Sanık avukatı Av. Tolga Yurdakul, olayın geçtiği Gazi mahallesini suçların yaşandığı bir bölge olarak değerlendirdi. “Bölge diğer bölgelerle kıyaslanacak gibi değil. 1 yıl içinde 65 tane olay oldu. Bu aşamada mütalaa verildikten sonra detaylı savunma vereceğiz.” 

Avukat’un Yurdakul’un sözleri Oğuzhan Erkul’un annesi Seyran Erkul’un tepkisine neden oldu.  Seyran Erkul, feryat figan avukat Av. Tolga Yurdakul’a “Sana da adalet lazım olacak. Nasıl avukatsın sen? Oğlum öldürüldü. Adalet istiyorum” diyerek bağırdı. Sinir krizi geçirdiği anlaşılan anneyi, mağdur avukatları ve yakınları sakinleştirmeye çalıştı. Oğuzhan Erkul’un ablası da bu esnalarda ağlıyor, annesini sakinleştirmeye çalışıyordu. Mahkeme heyeti üyelerden biri “Niçin bağırıyorsun? Karar vermedik” deyince mağdur avukatlardan Av. Kıvanç Kayaolu ile üye arasında tartışma yaşandı.  Av. Kayaolu, mahkeme heyeti üyesinin mağdur yakınına bağıramayacağını söyledi.

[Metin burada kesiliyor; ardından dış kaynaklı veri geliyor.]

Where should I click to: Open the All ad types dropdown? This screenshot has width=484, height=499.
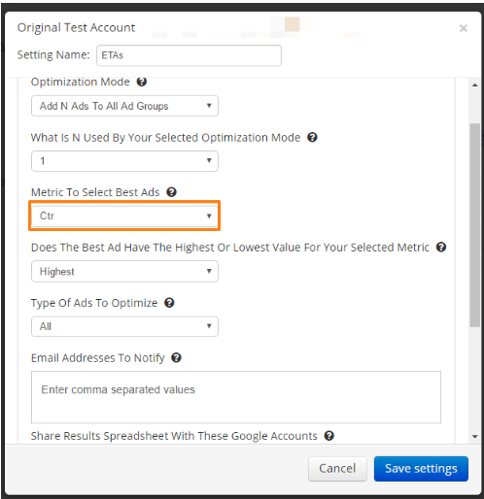tap(124, 326)
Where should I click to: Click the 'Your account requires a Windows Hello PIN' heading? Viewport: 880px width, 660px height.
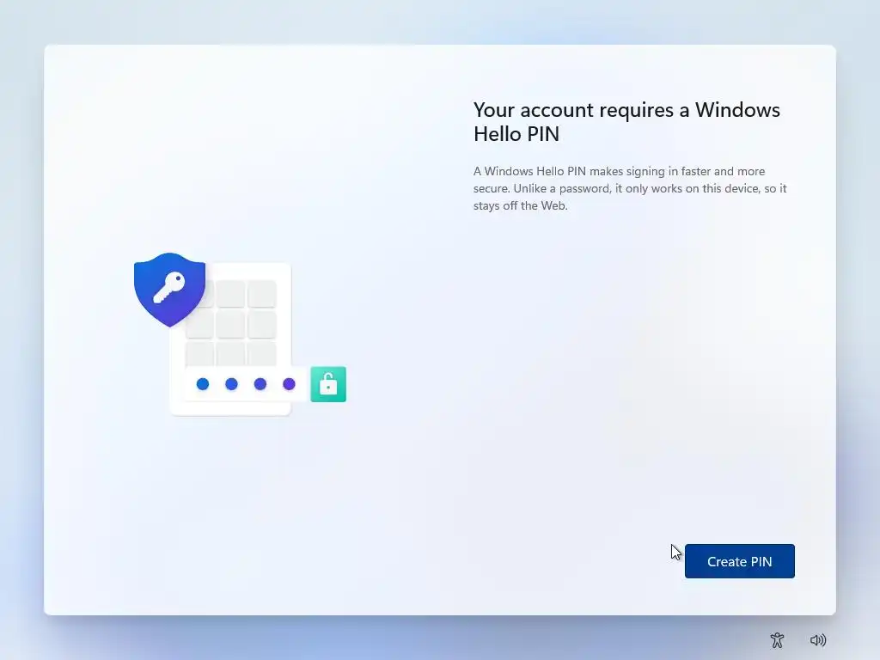tap(626, 122)
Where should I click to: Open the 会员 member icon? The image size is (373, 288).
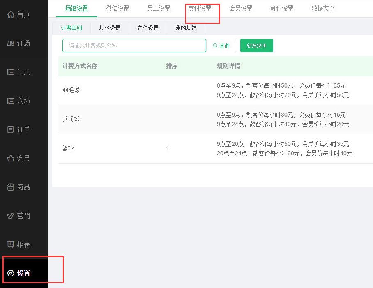point(11,159)
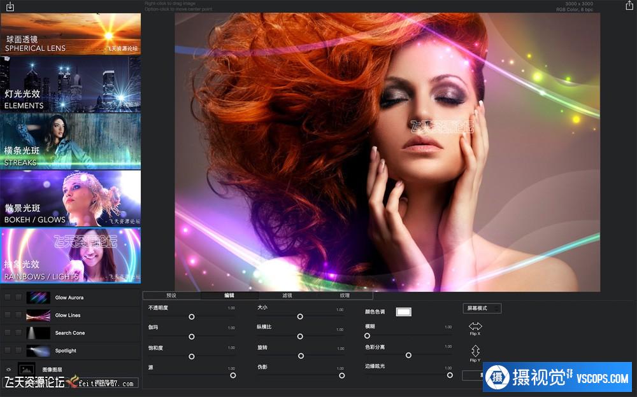Click the 图像图层 picture layer icon

pos(27,369)
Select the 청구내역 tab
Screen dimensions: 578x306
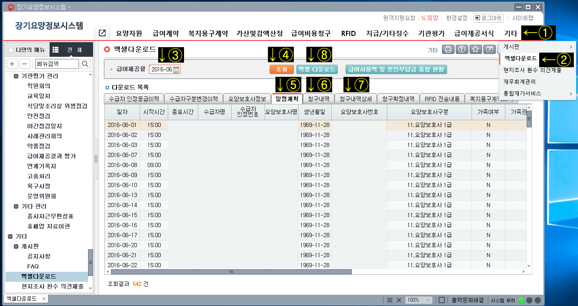[318, 99]
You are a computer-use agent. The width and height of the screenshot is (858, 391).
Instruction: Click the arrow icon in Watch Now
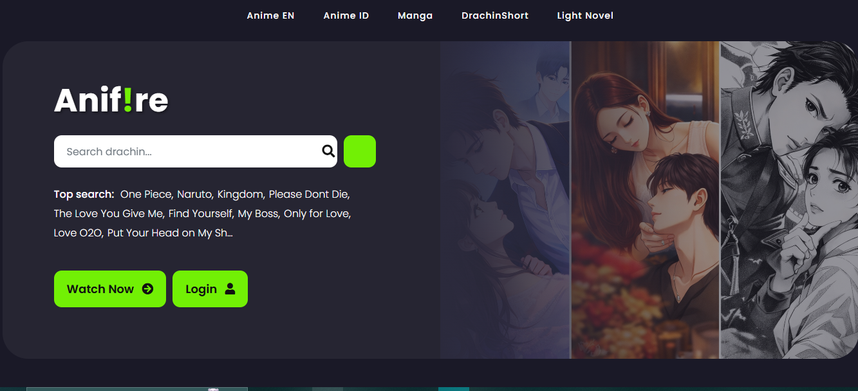[x=147, y=289]
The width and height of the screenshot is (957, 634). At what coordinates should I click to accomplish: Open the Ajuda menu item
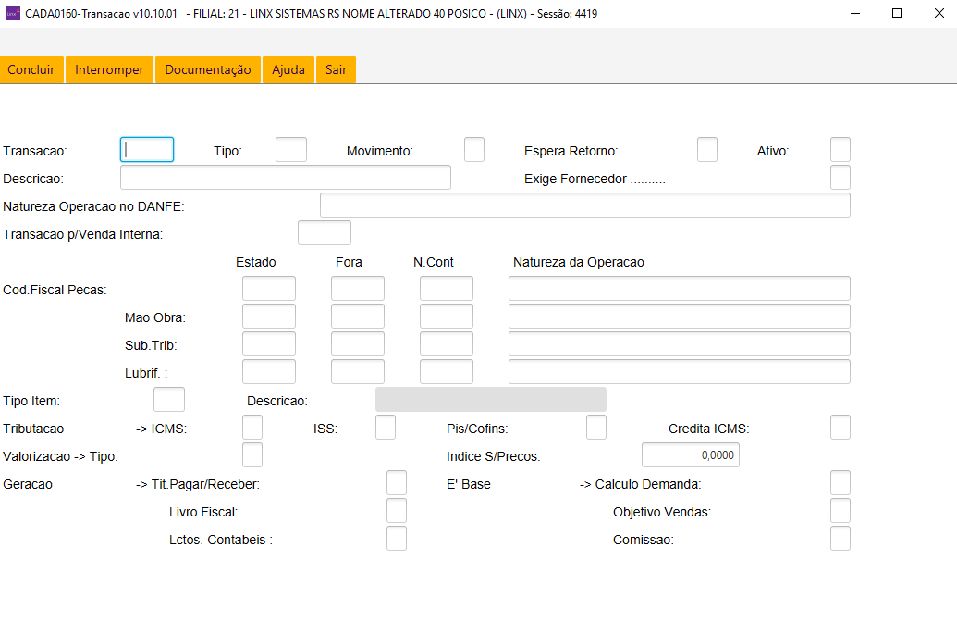(x=288, y=69)
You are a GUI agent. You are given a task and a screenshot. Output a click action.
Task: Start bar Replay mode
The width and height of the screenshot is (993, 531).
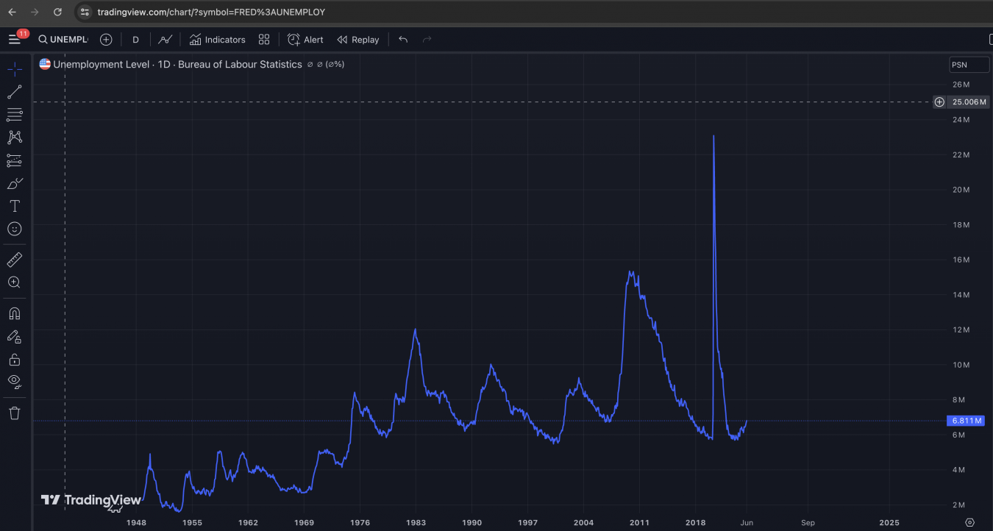pyautogui.click(x=358, y=40)
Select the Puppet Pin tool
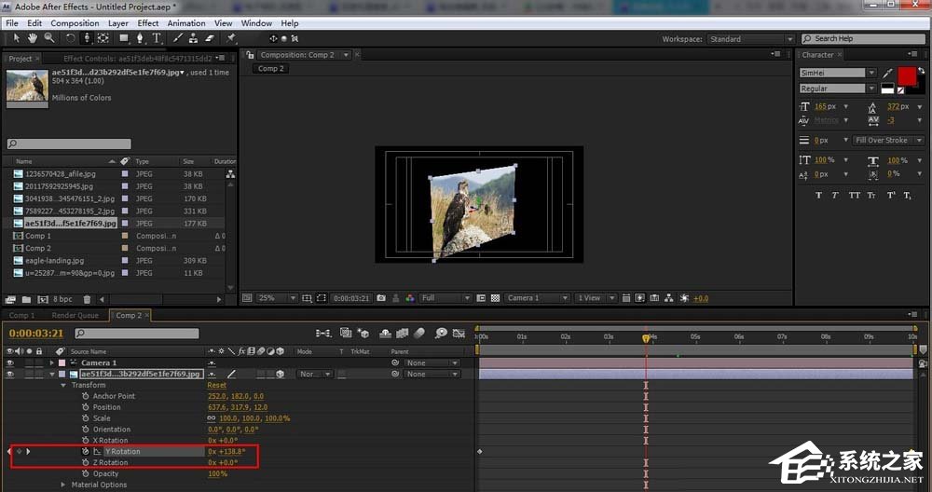932x492 pixels. 231,38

Tartışma esnasında sanık avukatı Av. Tolga Yurdagül, savcı, hakim ve üyelerin kullandığı çıkış kapısından salon dışına götürüldü.

Duruşma 11:20 gibi bitti.

Salon dışına çıktığımızda mağdur yakınlarının davanın sonucuna ilişkin umutsuz oldukları diyaloglarına tanıklık ettim.

Ara Kararlar

  • Esas hakkındaki mütaalanın hazırlanması için dosyanın Cumhuriyet Başsavcılığı’na tevdiine,
  • Av. Ayşenur Demirkale’nin İstanbul Barosu’nun katılma talebinin İstanbul Barosu’nun direkt zarar uğramadığı anlaşıldığından yeniden reddine,

Bu nedenle duruşmanın 10 Temmuz 2020 günü, saat 10:00′a bırakılmasına oybirliği ile karar verildi.